Here, we’ll train our model using a curated dataset of lightning images, and then export the model in the Tensorflow Lite (TFLite) format, which is suitable for the Android environment.

You can either follow the given step-by-step screenshot tutorial below or, just watch the attached video in the first part of this article.

Image Project

Image 1

You can save your project to Google Drive and then open it from there to avoid loading the images every time you want to train the model.

Go to the Teachable Machine web page and click Get Started. Alternatively, you can go directly to the model training page and click Image Project.

Delete Class 2

Image 2

As Teachable Machine provides you with two classes, named Class 1 and Class 2, delete Class 2. We won’t need it because we aren’t working on a classification problem.

  1. Rename the class and upload the images

Image 3

Rename Class 1 to Lightning or some other meaningful name. When you generate the model, this name will be used in a class tag.

Upload the images from your dataset.


Image 4

Click the Train Model button. We suggest that you keep the default setting unless you feel adventurous… or know exactly what you want to achieve.

Epochs = 50

One epoch means that each sample in the training dataset has been pushed through the training model at least once. If your number of epochs is set to 50, it means that the model you are training will work through the entire training dataset 50 times. Generally, the higher this number, the better your model will learn to make predictions. You’ll probably want to tweak this number until you get good prediction results without letting the training process run too long.

Batch size = 16

A batch is a set of samples used in a single training iteration. For example, let’s say that you have 80 images and you chose a batch size of 16. This means that data will be split into 5 batches. Once all 5 batches have been fed to the model, one epoch will be completed. You probably won’t need to change this parameter.

Learning rate = 0.001

Be careful with this number! Even small differences in the learning rate value can have a significant effect on how well your model learns. If your learning rate is too low, model training will take ages. And if your learning rate is too high, your model will fail to converge on the best possible network for the problem you’re trying to solve.

Export Model

Image 5

Once you’ve trained your model, you need to export it. We’ll be using this exported model later in this article series, so be sure to make note of where you save it. Click the Export Model button and download the TFLite model.

You can experiment with the preview - have two or more classes to train and compare the percentages of object detection.
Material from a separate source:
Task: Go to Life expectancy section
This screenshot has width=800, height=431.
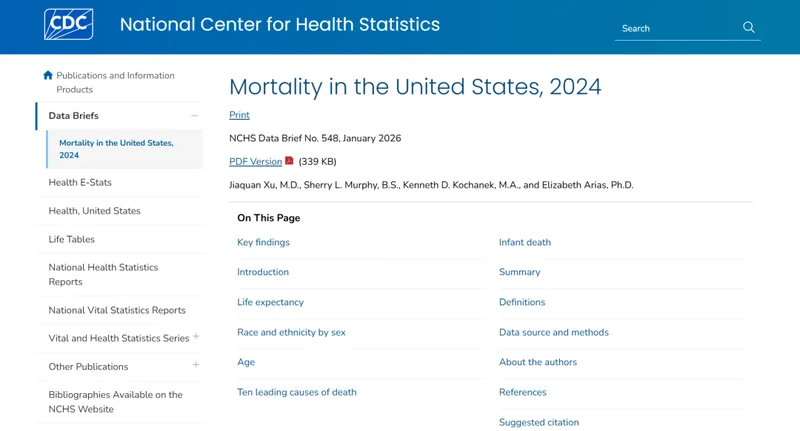Action: [x=270, y=302]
You can use your webcam or upload an image to the preview to understand how it works.

Tensorflow Lite

Image 6

Click the Download My Model button to convert the TF model to the Lite version, which is compatible with the Android Studio IDE.

In the screenshot, you can see the Android example that can handle one or more classes. This is a great tutorial with a link to a GitHub project.

  1. Model Conversion

Image 7

Sit back and relax while your model is being converted to TFLite.


Image 8

Voila! Your zip file is downloaded, and it contains the model and the label file. You are ready for Android.
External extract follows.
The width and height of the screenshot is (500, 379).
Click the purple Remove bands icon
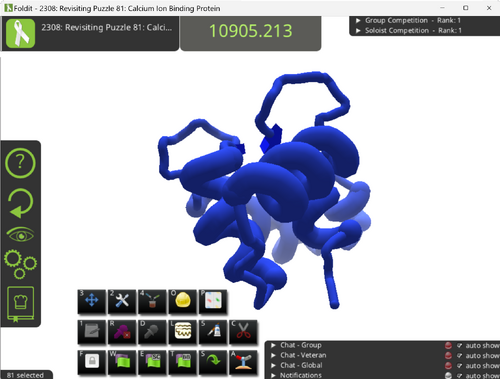click(122, 331)
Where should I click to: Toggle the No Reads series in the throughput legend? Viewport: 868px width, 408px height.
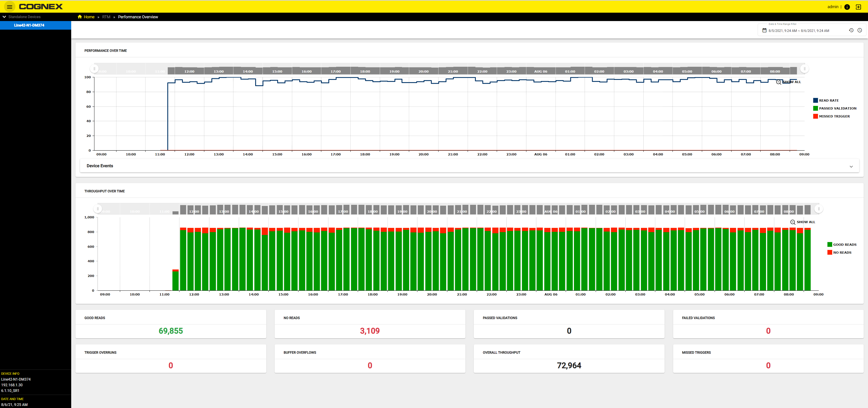[x=839, y=253]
Note that you could have come to this point the hard way – using "raw" Tensorflow Python, Keras, and at least intermediate knowledge of the ML and DL concepts. We took a nice shortcut.

Before we dive into Android development, make sure you have downloaded the Android Studio and installed the required dependencies, as well as updated the IDE and the associated Software Development Kit (SDK) and the build files.

Next Steps

In the next article, we’ll go over the basic UI setup in the Android environment. Stay tuned!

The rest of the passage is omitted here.